The time spent on various elements of the screening will vary with the issues that surface during the assessment. For gay and lesbian youth (Chapter 104.3), emotional and psychologic issues related to their experiences, from fear of disclosure to the trauma of homophobia, may direct the clinician to spend more time assessing emotional and psychologic supports in the young person’s environment. For youths with chronic illnesses or special needs, the assessment of at-risk behaviors should not be omitted or de-emphasized by assuming they do not experience the “normal” adolescent vulnerabilities.

106.1 Legal Issues

The rights of an individual including those of adolescents vary widely between nations. In the USA, the right of a minor to consent to treatment without parental knowledge differs between states and is governed by state-specific minor consent laws. Some minor consent laws are based on a minor’s status, such as minors who are emancipated, parents, married, pregnant, in the armed services, or mature. Minors can be considered emancipated if they are or have served in the armed services or are living apart from parents and are economically independent through gainful employment.

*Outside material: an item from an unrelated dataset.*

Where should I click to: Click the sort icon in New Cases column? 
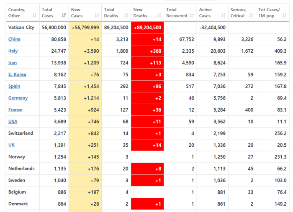tap(97, 15)
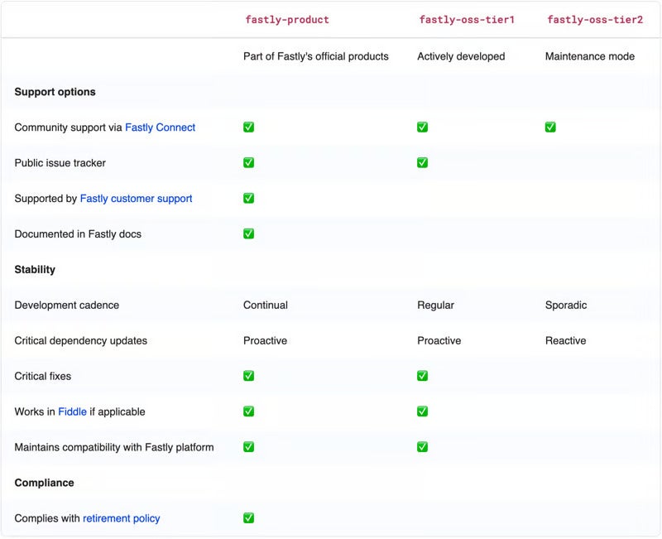Click the Documented in Fastly docs checkmark

(x=249, y=233)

A mature minor is a minor who is emotionally and intellectually mature enough to give informed consent and who lives under the supervision of a parent or guardian. Courts have held that if a minor is mature, a physician is not liable for providing beneficial treatment. There is no formal process for recognition of a mature minor. The determination is made by the health care provider.

Some minor consent laws are based on services a minor is seeking, such as emergency care, sexual health care, substance abuse, or mental health care (Table 106-3). All 50 states and the District of Columbia explicitly allow minors to consent for their own health services for STIs. About 25% of states require that minors be a certain age (generally 12-14 yr) before they are allowed to consent for their own care for STIs. No state requires parental consent for STI care or requires that providers notify parents that an adolescent minor child has received STI services, except in limited or unusual circumstances.

Table 106-3 TYPES OF MINOR CONSENT STATUTES OR RULES OF COMMON LAW THAT ALLOW FOR THE MEDICAL TREATMENT OF A MINOR PATIENT WITHOUT PARENTAL CONSENT

LEGAL EXCEPTIONS TO INFORMED CONSENT REQUIREMENT MEDICAL CARE SETTING
The “emergency” exception Minor seeks emergency medical care.
The “emancipated minor” exception

In some states, college students, runaways, pregnant minors, or minor mothers also may be included. The “mature minor” exception Minor is capable of providing informed consent to the proposed medical or surgical treatment—generally a minor 14 yr or older who is sufficiently mature and possesses the intelligence to understand and appreciate the benefits, risks, and alternatives of the proposed treatment and who is able to make a voluntary and rational choice. (In determining whether the mature minor exception applies, the physician must consider the nature and degree of risk of the proposed treatment and whether the proposed treatment is for the minor’s benefit, is necessary or elective, and is complex.) Exceptions based on specific medical condition

From Table 1 in Committee on Pediatric Emergency Medicine: Consent for emergency medical services for children and adolescents, Pediatrics 111:703–706, 2003.